Os três suspeitos, Armando Ndambi Guebuza, filho do ex-Presidente Armando Guebuza, Teófilo Nhangumele e Bruno Tandade Langa, estão em prisão preventiva a aguardar julgamento em Moçambique, desde fevereiro. Nhangumele enfrenta ainda acusações nos Estados Unidos.
Os procuradores expuseram, na sessão do julgamento na segunda-feira (28.10), em Nova Iorque, correios eletrónicos trocados entre 2013 e 2017 entre vários suspeitos de crimes de fraude, branqueamento de capitais e subornos.
Em destaque está uma mensagem enviada, em janeiro de 2013, por Jean Boustani, principal arguido do caso nos Estados Unidos, com desejos de "Feliz Ano Novo" e anexos de três vistos de trabalho dos Emirados Árabes Unidos digitalizados.
Guebuza, Nhangumele e Langa receberam os vistos e foram todos registados como funcionários da empresa Logistics International, uma subsidiária da empresa Privinvest, que tinha contratos com empresas moçambicanas e garantias do Governo de Moçambique para projetos de pesca e vigilância costeira.
Facilidades do visto
De acordo com a acusação dos EUA, os vistos de trabalho facilitaram a criação de contas bancárias nos Emirados Árabes Unidos, onde os três suspeitos podiam guardar milhares de dólares pagos pelo seu papel num esquema de enriquecimento ilícito, alegadamente montado por Jean Boustani, negociador da empresa Privinvest.
As digitalizações dos vistos, exibidos pelos procuradores como provas incriminatórias, indicavam que Nhangumele tinha a profissão de "mecânico de motor a gasolina", Ndambi Guebuza era "mecânico de máquina hidráulica" e Langa era "mecânico de motor a diesel", todos para a empresa Logistics International, de Abu Dhabi, subsidiária da empresa Privinvest.
Teófilo Nhangumele terá sido quem apresentou ao Governo um projeto de vigilância costeira, incluído no pacote das 'dívidas ocultas', num valor de 2,2 mil milhões de dólares (1,9 mil milhões de euros).

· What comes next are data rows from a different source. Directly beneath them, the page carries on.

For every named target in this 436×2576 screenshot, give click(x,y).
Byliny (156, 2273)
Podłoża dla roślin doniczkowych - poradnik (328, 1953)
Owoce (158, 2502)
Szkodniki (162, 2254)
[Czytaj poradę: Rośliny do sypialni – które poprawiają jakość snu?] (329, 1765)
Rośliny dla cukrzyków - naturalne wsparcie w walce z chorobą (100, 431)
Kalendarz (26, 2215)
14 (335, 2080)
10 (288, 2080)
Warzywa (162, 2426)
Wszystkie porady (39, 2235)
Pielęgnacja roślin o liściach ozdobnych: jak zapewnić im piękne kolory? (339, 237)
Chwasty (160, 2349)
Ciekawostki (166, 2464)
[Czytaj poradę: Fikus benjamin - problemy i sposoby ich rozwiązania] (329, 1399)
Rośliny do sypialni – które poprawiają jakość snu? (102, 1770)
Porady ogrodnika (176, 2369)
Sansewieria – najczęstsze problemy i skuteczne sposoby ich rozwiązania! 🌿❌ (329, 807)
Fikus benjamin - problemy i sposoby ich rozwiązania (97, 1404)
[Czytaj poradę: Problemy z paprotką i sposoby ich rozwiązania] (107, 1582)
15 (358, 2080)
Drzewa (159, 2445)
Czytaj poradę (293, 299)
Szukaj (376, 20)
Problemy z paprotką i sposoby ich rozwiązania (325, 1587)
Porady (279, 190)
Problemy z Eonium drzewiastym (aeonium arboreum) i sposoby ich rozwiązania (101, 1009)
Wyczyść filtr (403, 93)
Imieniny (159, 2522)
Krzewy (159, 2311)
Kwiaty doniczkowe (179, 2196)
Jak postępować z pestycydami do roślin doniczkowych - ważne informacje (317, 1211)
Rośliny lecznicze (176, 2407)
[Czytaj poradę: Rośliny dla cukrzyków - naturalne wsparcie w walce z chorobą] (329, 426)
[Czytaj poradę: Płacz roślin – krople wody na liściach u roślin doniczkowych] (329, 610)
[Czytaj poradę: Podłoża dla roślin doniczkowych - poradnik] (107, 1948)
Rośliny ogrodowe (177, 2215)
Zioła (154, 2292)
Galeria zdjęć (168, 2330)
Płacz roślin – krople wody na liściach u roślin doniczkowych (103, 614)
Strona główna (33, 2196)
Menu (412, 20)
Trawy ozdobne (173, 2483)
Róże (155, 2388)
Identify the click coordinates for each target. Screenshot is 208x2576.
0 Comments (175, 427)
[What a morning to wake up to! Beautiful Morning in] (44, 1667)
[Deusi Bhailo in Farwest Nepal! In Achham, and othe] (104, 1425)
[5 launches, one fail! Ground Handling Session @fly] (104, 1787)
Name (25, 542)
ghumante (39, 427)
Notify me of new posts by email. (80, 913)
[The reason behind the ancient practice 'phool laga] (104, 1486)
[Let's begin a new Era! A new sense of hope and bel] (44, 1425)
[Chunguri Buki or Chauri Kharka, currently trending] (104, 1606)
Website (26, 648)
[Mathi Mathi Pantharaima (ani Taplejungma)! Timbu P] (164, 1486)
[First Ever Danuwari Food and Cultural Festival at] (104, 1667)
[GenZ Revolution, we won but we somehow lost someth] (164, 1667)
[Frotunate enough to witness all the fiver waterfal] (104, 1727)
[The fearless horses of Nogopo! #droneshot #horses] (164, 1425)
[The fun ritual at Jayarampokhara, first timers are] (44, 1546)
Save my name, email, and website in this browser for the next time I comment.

Para os procuradores norte-americanos, Nhangumele agiu em nome do gabinete do Presidente de Moçambique, à data Armando Guebuza (2005-2015).
Os procuradores norte-americanos consideraram ainda Ndambi Guebuza e Tandade Langa como cúmplices, mas não enfrentam processos legais nos EUA. Em contrapartida, o banqueiro Andrew Pearse, que já se declarou culpado de participar no esquema, afirmou no depoimento, prestado na semana passada, em Nova Iorque, que Ndambi Guebuza terá recebido cerca de 50 milhões de dólares (45,1 milhões de dólares) pela participação no esquema.
Esquema
O esquema de corrupção terá sido criado com autoridades moçambicanas, como o antigo ministro das Finanças Manuel Chang, que se encontra detido na África do Sul e enfrenta pedidos de extradição para Moçambique e para os Estados Unidos.
Manuel Chang terá autorizado os empréstimos ilegais às empresas sem anunciar ao Governo ou ao Presidente de Moçambique, na altura Armando Guebuza.
António do Rosário, do Serviço de Informação e Segurança do Estado (SISE) e administrador-delegado das três empresas públicas no centro do escândalo, Ematum, Proindicus e MAM, também está detido em Moçambique e acusado também nos Estados Unidos pela sua implicação no caso.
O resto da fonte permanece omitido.